Action Engine
The action engine is the core agent loop plus a map of schema-bound tools. The LLM does not emit free-form instructions. It must call AgentOutput with reflection fields and one action object.
Macro tool shape
Section titled “Macro tool shape”Each step uses this structure:
interface MacroToolInput { evaluation_previous_goal?: string memory?: string next_goal?: string action: Record<string, unknown>}Example:
{ "evaluation_previous_goal": "The page is visible.", "memory": "The search input is index 4.", "next_goal": "Click the search input.", "action": { "click_element_by_index": { "index": 4 } }}Implemented tool schemas
Section titled “Implemented tool schemas”| Tool | Parameters | Status |
|---|---|---|
done | { text: string, success: boolean } | Implemented |
wait | { seconds: number }, 1 to 10 seconds | Implemented |
click_element_by_index | { index: number } | Implemented |
input_text | { index: number, text: string } | Implemented |
select_dropdown_option | { index: number, text: string } | Implemented |
scroll | { down: boolean, num_pages?: number, pixels?: number, index?: number } | Implemented |
scroll_horizontally | { right: boolean, pixels: number, index?: number } | Implemented |
open_new_tab | { url: string } | Implemented in extension tab tools |
switch_to_tab | { tab_id: number } | Implemented in extension tab tools |
close_tab | { tab_id: number } | Implemented in extension tab tools |
ask_user | { question: string } | Disabled unless an onAskUser callback is configured |
execute_javascript | { script: string } | Experimental; removed unless experimentalScriptExecutionTool is enabled |
Planned only in the current source: keyboard shortcut actions, file upload, browser back navigation, and structured data extraction.
Indexed DOM Actions
Section titled “Indexed DOM Actions”Indexed DOM Actions are the current DOM execution model. The LLM chooses tools such as click_element_by_index and passes a numeric index; the content-side page controller resolves that index against the latest scanned DOM map before executing the action.
Visual feedback
Section titled “Visual feedback”PageController.updateTree() calls dom.getFlatTree() with doHighlightElements: true. Interactive elements receive highlightIndex values. The content script constructs the page controller with enableMask: false, but it still polls chrome.storage.local for:
agentHeartbeatisAgentRunningcurrentTabIdWhen the active tab is controlled and the heartbeat is fresh, the content script initializes the simulator mask and calls showMask(). Pointer animation is emitted through window events for moving, clicking, enabling pass-through, and disabling pass-through.

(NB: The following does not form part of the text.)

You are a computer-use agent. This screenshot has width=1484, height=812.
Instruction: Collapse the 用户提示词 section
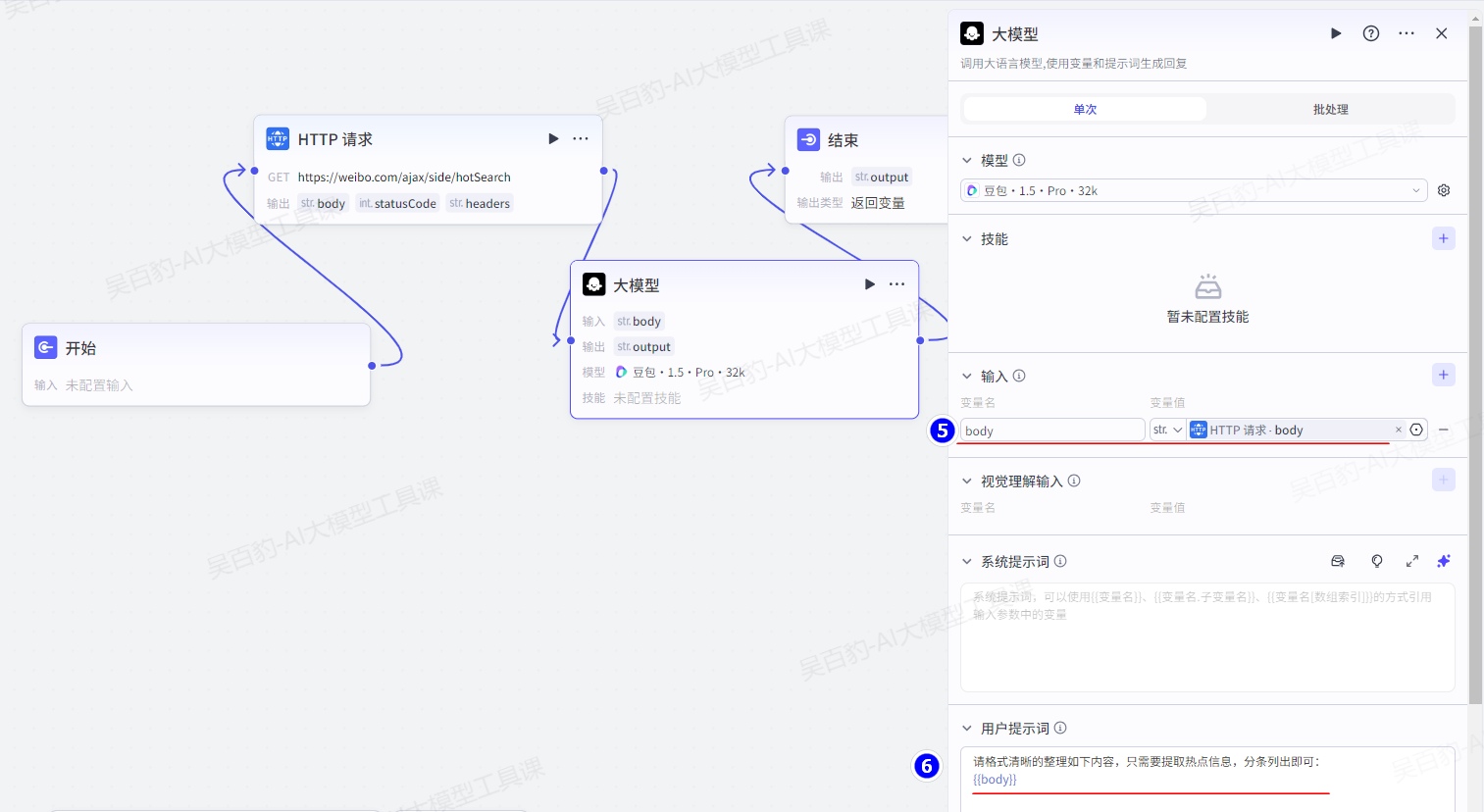click(967, 729)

clickElement() scrolls the element into view, moves the pointer, performs a synthetic pointer/mouse sequence, focuses the element, then calls target.click().
Adding a new tool
Section titled “Adding a new tool”Core DOM tools are registered in packages/core/src/tools/index.ts with:
tool({ description: '...', inputSchema: z.object({...}), execute: async function (input) { return '...' },})Extension tab tools are registered in packages/extension/src/agent/tabTools.ts and injected through the multi-page agent constructor.
If a new tool needs DOM access, add a PageController method first, expose it through RemotePageController, route it in RemotePageController.background.ts, and handle it in RemotePageController.content.ts.